**WHAT TO WORK ON:**
#1 Reproduce everything in the forum thread on extracting locations with NLTK from "tagged = nltk.pos_tag(clean_tokens)" down to "('today', 'NN'), ('?', '.')])".
#2 Answer these questions from the forum thread on extracting locations with NLTK:
(a) Which weather API does the asker plan to use?
(b) What sentence does the asker's code process?
(c) In the solution's output, which part-of-speech tag is given to "Chicago"?
#3 Extend the forum thread on extracting locations with NLTK, picking up right after its last line.

**PAGE TEXT:**
'''
Search code examples
pythongeolocationnlpnltknamed-entity-recognition

How can I extract GPE(location) using NLTK ne_chunk?


I am trying to implement a code to check for the weather condition of a particular area using OpenWeatherMap API and NLTK to find entity name recognition. But I am not able to find the method of passing the entity present in GPE(that gives the location), in this case, Chicago, to my API request. Kindly help me with the syntax.The code to given below.

Thank you for your assistance

import nltk
from nltk import load_parser
import requests
import nltk
from nltk import word_tokenize
from nltk.corpus import stopwords

sentence = "What is the weather in Chicago today? "
tokens = word_tokenize(sentence)

stop_words = set(stopwords.words('english'))

clean_tokens = [w for w in tokens if not w in stop_words]

tagged = nltk.pos_tag(clean_tokens)

print(nltk.ne_chunk(tagged))

Solution

  • The GPE is a Tree object's label from the pre-trained ne_chunk model.

    >>> from nltk import word_tokenize, pos_tag, ne_chunk
    >>> sent = "What is the weather in Chicago today?"
    >>> ne_chunk(pos_tag(word_tokenize(sent)))
    Tree('S', [('What', 'WP'), ('is', 'VBZ'), ('the', 'DT'), ('weather', 'NN'), ('in', 'IN'), Tree('GPE', [('Chicago', 'NNP')]), ('today', 'NN'), ('?', '.')])
    

    To traverse the tree, see How to Traverse an NLTK Tree object?

    Perhaps, you're looking for something that's a slight modification to NLTK Named Entity recognition to a Python list

    from nltk import word_tokenize, pos_tag, ne_chunk
    from nltk import Tree
    
    def get_continuous_chunks(text, label):
        chunked = ne_chunk(pos_tag(word_tokenize(text)))
'''
**EXTRACTED MATERIAL:**
'''
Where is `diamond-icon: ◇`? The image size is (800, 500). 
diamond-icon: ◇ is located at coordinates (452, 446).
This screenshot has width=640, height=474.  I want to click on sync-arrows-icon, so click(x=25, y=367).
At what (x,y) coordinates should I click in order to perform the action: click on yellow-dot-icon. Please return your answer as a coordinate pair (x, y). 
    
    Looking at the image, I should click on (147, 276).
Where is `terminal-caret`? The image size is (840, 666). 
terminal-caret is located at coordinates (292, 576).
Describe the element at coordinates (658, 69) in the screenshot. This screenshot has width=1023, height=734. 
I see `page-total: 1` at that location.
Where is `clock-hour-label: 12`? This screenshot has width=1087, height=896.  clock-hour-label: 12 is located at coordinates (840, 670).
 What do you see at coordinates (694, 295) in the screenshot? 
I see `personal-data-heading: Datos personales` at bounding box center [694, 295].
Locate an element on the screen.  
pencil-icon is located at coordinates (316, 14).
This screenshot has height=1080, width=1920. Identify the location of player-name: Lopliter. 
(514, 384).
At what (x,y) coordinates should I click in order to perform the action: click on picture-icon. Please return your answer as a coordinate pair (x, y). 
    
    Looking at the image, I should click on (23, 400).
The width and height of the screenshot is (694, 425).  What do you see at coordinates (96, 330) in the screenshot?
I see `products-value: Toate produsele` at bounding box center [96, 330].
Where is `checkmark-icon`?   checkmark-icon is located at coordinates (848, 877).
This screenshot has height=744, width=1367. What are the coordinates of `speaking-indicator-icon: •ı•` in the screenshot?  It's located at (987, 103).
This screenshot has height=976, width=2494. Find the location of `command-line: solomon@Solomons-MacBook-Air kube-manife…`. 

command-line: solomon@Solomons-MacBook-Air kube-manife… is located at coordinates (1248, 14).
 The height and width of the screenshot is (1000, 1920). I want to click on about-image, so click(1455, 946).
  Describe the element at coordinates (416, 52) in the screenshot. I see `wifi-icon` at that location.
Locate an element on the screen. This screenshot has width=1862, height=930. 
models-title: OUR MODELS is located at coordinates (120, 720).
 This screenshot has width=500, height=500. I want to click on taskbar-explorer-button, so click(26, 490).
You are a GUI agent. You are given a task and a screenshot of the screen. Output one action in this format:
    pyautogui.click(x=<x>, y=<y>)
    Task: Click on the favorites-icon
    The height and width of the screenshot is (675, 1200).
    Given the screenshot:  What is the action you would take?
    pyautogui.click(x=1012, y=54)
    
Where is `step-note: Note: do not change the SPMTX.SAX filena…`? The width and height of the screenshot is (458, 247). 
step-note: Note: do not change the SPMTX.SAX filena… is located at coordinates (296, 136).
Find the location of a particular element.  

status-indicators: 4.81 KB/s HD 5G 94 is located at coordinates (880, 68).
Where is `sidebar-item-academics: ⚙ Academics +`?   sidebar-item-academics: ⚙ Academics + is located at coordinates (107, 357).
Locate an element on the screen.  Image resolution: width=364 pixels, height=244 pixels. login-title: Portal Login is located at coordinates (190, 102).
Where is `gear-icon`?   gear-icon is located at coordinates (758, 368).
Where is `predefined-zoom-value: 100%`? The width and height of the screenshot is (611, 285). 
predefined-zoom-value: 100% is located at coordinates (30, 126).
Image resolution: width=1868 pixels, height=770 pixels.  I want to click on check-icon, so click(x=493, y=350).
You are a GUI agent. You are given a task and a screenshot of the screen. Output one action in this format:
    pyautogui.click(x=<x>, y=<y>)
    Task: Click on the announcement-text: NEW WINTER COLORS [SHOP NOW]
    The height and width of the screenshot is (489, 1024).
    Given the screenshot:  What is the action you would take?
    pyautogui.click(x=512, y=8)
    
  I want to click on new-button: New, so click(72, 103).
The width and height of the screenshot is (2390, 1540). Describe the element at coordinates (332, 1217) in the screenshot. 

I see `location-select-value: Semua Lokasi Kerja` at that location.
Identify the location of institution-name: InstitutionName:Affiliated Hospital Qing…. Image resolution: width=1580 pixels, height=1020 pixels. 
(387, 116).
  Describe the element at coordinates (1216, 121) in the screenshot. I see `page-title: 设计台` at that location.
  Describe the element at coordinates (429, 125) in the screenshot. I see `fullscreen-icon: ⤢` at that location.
'''
**ANSWERS PER TASK:**
#1
tagged = nltk.pos_tag(clean_tokens)

print(nltk.ne_chunk(tagged))

Solution

  • The GPE is a Tree object's label from the pre-trained ne_chunk model.

    >>> from nltk import word_tokenize, pos_tag, ne_chunk
    >>> sent = "What is the weather in Chicago today?"
    >>> ne_chunk(pos_tag(word_tokenize(sent)))
    Tree('S', [('What', 'WP'), ('is', 'VBZ'), ('the', 'DT'), ('weather', 'NN'), ('in', 'IN'), Tree('GPE', [('Chicago', 'NNP')]), ('today', 'NN'), ('?', '.')])

#2
(a) The OpenWeatherMap API.
(b) "What is the weather in Chicago today?"
(c) NNP.

#3
        prev = None
        continuous_chunk = []
        current_chunk = []
    
        for subtree in chunked:
            if type(subtree) == Tree and subtree.label() == label:
                current_chunk.append(" ".join([token for token, pos in subtree.leaves()]))
            if current_chunk:
                named_entity = " ".join(current_chunk)
                if named_entity not in continuous_chunk:
                    continuous_chunk.append(named_entity)
                    current_chunk = []
            else:
                continue
    
        return continuous_chunk
    

    [out]:

    >>> sent = "What is the weather in New York today?"
    >>> get_continuous_chunks(sent, 'GPE')
    ['New York']
    
    >>> sent = "What is the weather in New York and Chicago today?"
    >>> get_continuous_chunks(sent, 'GPE')
    ['New York', 'Chicago']
    
    >>> sent = "What is the weather in New York"
    >>> get_continuous_chunks(sent, 'GPE')
    ['New York']
    
    >>> sent = "What is the weather in New York and Chicago"
    >>> get_continuous_chunks(sent, 'GPE')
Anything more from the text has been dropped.